Pendant trente années, il s’attelle ainsi à la conversion des chefs de clan, confond les druides. Il relate lui-même qu’il a baptisé des milliers d’hommes, fondé plus de 300 églises, ordonné 3 000 prêtres et même ressuscité 33 morts ! Et le plus étonnant est qu’il n’ait pas été martyrisé, ce qui advenait couramment dans ces temps rudes…
À la mort de son saint patron, l’Irlande est devenue « l’île des saints »

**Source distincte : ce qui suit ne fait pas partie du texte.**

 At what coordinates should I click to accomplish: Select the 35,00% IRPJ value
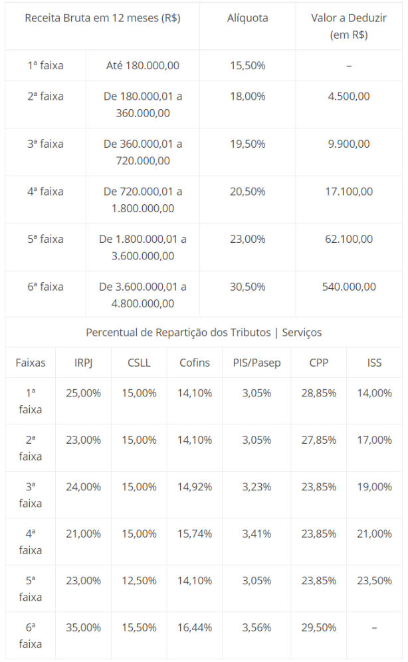pyautogui.click(x=83, y=627)
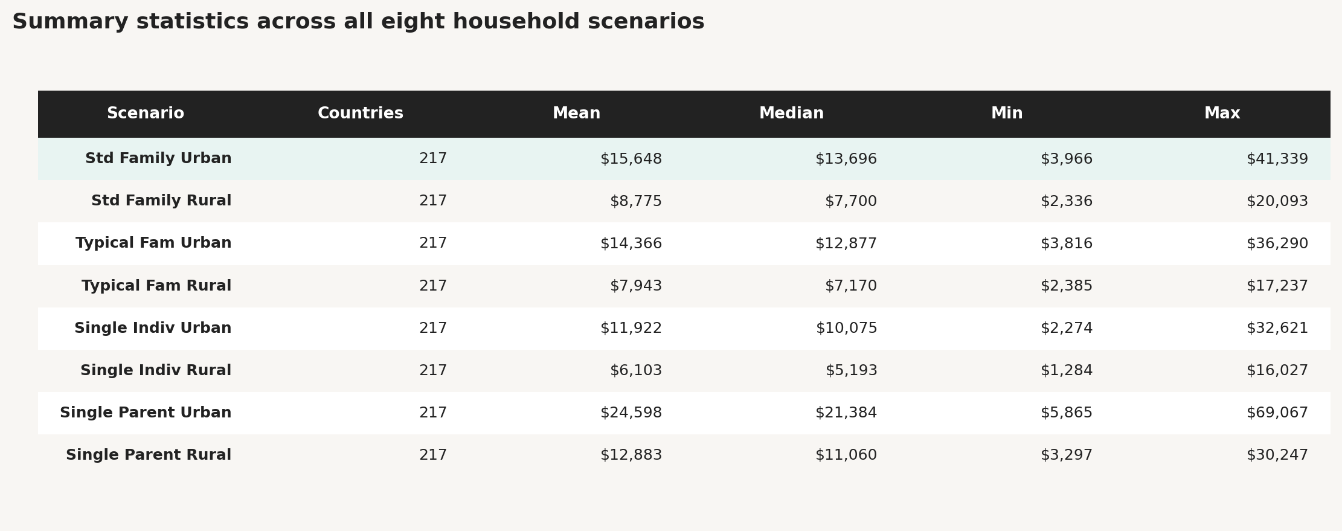Click the Scenario column header
The image size is (1342, 531).
point(146,114)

C’est qu’il a eu l’intelligence d’utiliser pour parler de la foi catholique une image familière en Irlande : le trèfle, ou « shamrock », devenu symbole de ce pays ! Moyen commode pour expliquer aux futurs baptisés le dogme de la Sainte Trinité, ce mystère central et propre au christianisme : un seul Dieu en trois personnes distinctes, le Père, le Fils et le Saint-Esprit. Présent dès l’origine dans l’enseignement du Christ, il fut fixé définitivement au concile de Nicée, il y a 1 700 ans. Mais cette vérité essentielle était alors menacée par l’hérésie d’Arius, pour qui Jésus n’est pas Dieu. Le grand saint Athanase, qui lutta farouchement contre ce prêtre déviant, a magnifiquement exprimé la foi de l’Église par cette formule : « Ainsi le Père est Dieu, le Fils est Dieu, l’Esprit saint est Dieu. Et cependant il n’y a pas trois dieux mais un seul Dieu. » Le concile de Constantinople en 381, deux ans avant la naissance de saint Patrick, précisa cette notion par l’emploi du mot « consubstantiel », qui signifie que les trois personnes de la Sainte Trinité partagent une unique substance divine, symbolisée par les trois lobes d’un même trèfle !

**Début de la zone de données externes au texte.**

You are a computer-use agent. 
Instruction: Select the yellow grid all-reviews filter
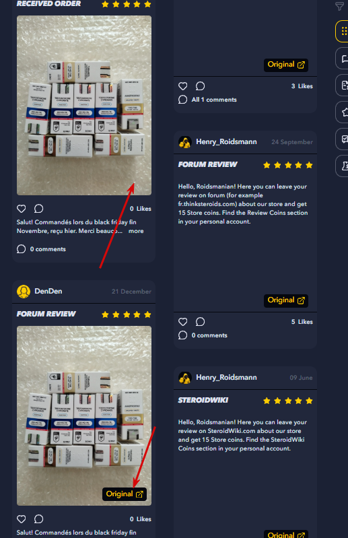(x=342, y=32)
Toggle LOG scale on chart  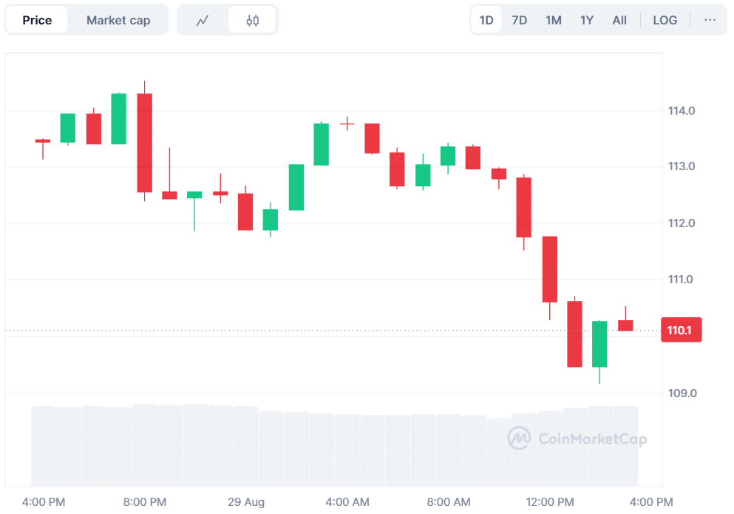(x=665, y=20)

À la mort de son saint patron, l’Irlande est devenue « l’île des saints ». Des siècles plus tard, elle enverra d’autres moines missionnaires sur le continent, en France notamment. Ces derniers, autres athlètes de Dieu, viendront à leur tour réévangéliser l’Europe tombée sous le joug des barbares. C’est le troisième miracle irlandais.